- SELECTED PASSAGE
Cost per invocation and cost per function

Cost per invocation is total monthly cost for a function divided by total invocations. A function with 1 million invocations costing $50 per month has a cost per invocation of $0.00005. Tracking this metric over time surfaces functions where cost per invocation increases due to longer runtime or higher memory allocation.

Cost per function aggregates request charges, duration charges, and provisioned concurrency charges to show which functions contribute most to your Lambda bill. A function with low invocations but high provisioned concurrency can be the single largest cost driver.

Why Provisioned Concurrency Creates the Most Lambda Waste

Provisioned concurrency is the billing dimension most likely to create waste because it charges continuously whether or not your function receives traffic. AWS Lambda documentation describes provisioned concurrency as “calculated from the time you enable it on your function until it is disabled, rounded up to the nearest five minutes.” This means every function with provisioned concurrency enabled is billing 24/7, and if traffic patterns do not justify it, you are paying for idle capacity.

The provisioned concurrency trap for spiky workloads

Provisioned concurrency is designed for predictable, steady-state traffic where cold starts degrade user experience. But many teams enable it on functions with spiky traffic patterns, a weekly batch job, an hourly scheduled task, or an API that sees traffic only during business hours. In these cases, provisioned concurrency sits idle most of the time.

A function configured with 10 units of provisioned concurrency at 1024 MB costs $108 per month in US East Ohio for uptime charges alone. If the function handles 50,000 invocations per month, mostly during a 2-hour daily window, provisioned concurrency is idle 22 hours per day. The $108 provisioned concurrency bill supports 2 hours of actual traffic. On-demand execution for the same workload would cost request charges ($0.01) plus duration charges based on 50,000 invocations, likely under $10 total.

Provisioned concurrency vs. on-demand cost comparison

On-demand execution charges per invocation and per GB-second. Provisioned concurrency charges uptime continuously plus a lower per-invocation duration rate. The break-even point depends on traffic volume and distribution.

- ENTRIES SHOWN
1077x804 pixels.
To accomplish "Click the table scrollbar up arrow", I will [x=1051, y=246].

==

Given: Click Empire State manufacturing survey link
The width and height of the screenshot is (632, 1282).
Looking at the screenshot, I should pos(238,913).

- GIVEN INSTRUCTION 1
Set down the stretch of the Lambda cost passage from "Cost per function aggregates" through "for idle capacity.".
- GIVEN INSTRUCTION 2
According to the Lambda cost passage, why does provisioned concurrency create more waste than any other billing dimension? Answer in one to three sentences.
- GIVEN INSTRUCTION 3
Extend the passage on Lambda costs, starting right after its final sentence about the break-even point.

- TASK RESPONSE 1
Cost per function aggregates request charges, duration charges, and provisioned concurrency charges to show which functions contribute most to your Lambda bill. A function with low invocations but high provisioned concurrency can be the single largest cost driver.

Why Provisioned Concurrency Creates the Most Lambda Waste

Provisioned concurrency is the billing dimension most likely to create waste because it charges continuously whether or not your function receives traffic. AWS Lambda documentation describes provisioned concurrency as “calculated from the time you enable it on your function until it is disabled, rounded up to the nearest five minutes.” This means every function with provisioned concurrency enabled is billing 24/7, and if traffic patterns do not justify it, you are paying for idle capacity.

- TASK RESPONSE 2
Provisioned concurrency charges continuously, whether or not the function receives traffic. It is billed from the time it is enabled until it is disabled, rounded up to the nearest five minutes. Every function with it enabled is therefore billing around the clock, and if traffic does not justify it, the charge pays for idle capacity.

- TASK RESPONSE 3
For a function with 1024 MB allocated memory running 200 ms per invocation:

On-demand cost per invocation:

Request charge: $0.20 / 1,000,000 = $0.0000002
Duration charge: 0.2 seconds × 1 GB × $0.0000166667 = $0.0000033
Total: $0.00000353 per invocation

Provisioned concurrency cost per invocation (assuming 10 units provisioned):

Uptime charge: 10 units × 1 GB × 2,592,000 seconds/month × $0.0000041667 = $108/month
Duration charge per invocation: 0.2 seconds × 1 GB × $0.0000097222 = $0.0000019
Request charge: $0.0000002
Total per invocation: $0.0000021 + ($108 / total invocations)

If the function receives 1 million invocations per month, provisioned concurrency total cost is $108 (uptime) + $2.10 (duration + requests) = $110.10. On-demand cost is $3.53. Provisioned concurrency is 31× more expensive.

If the function receives 10 million invocations per month, provisioned concurrency total cost is $108 + $21 = $129. On-demand cost is $35.30. Provisioned concurrency is still 3.7× more expensive.

Provisioned concurrency only makes economic sense when cold start elimination justifies the uptime premium and traffic is sustained, not spiky.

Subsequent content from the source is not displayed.